Es gibt also doch tatsächlich Menschen, Kundschaft, die für ein kleines, nettes Pläuschchen mit der Kassiererin/dem Kassierer freiwillig auf den Vorteil der schnelleren „Abfertigung“ verzichten.
Ja, sogar ganz bewusst diese Kassen auswählen, um das zu tun. Wer hätte das gedacht in unserer ansonsten so schnelllebigen Zeit, wo es Supermärkte und Selbstbedienung doch gerade wegen der zu erzielenden Schnelligkeit in der Abwicklung gibt.

Und auch das Kassier-Personal kann sich freiwillig zum Dienst an diesen Kassen bewerben. Auch dort gibt es ja Menschen, die die Kunst der Kommunikation zwischen Menschen geradezu beherrschen und lieben und andere, die lieber eher stumm bleiben.

Hier gibt es keinerlei Eile beim Kassieren, jeder in dieser Warteschlange weiß das und akzeptiert es. Irgendwann ist er ja selbst an der Reihe und kann den Vorteil genießen. Vielleicht ergibt sich unter Gleichgesinnten ja auch schon in der Warteschlange die eine oder andere nette Konversation. Und die Märkte arbeiten so ganz nebenbei ein gutes Stück am Aufbau einer ganz neuen Kundenbindung.

Gibt es etwa eine Renaissance der Emotionen beim Shopping - sogar im LEH?

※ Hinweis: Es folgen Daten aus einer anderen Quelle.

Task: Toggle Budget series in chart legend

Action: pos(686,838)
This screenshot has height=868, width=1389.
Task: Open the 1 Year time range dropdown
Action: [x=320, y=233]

Immerhin kommt diese Entwicklung wohl bei vielen Kundinnen und Kunden äußerst gut an, jedenfalls schon mal in Frankreich. Ziehen andere Länder nach?

Einmal mehr eine Bestätigung unserer Erfahrung, dass der Shopper sich in all den Jahren, seit Beginn der Märkte im Mittelalter, nicht wirklich verändert hat und das auch nicht wirklich vorhat.
Der Mensch ist Mensch und bleibt Mensch. Tief in seinem Innersten. Allen Unwägbarkeiten, allen Höhen und Tiefen seiner Umwelt zum Trotz.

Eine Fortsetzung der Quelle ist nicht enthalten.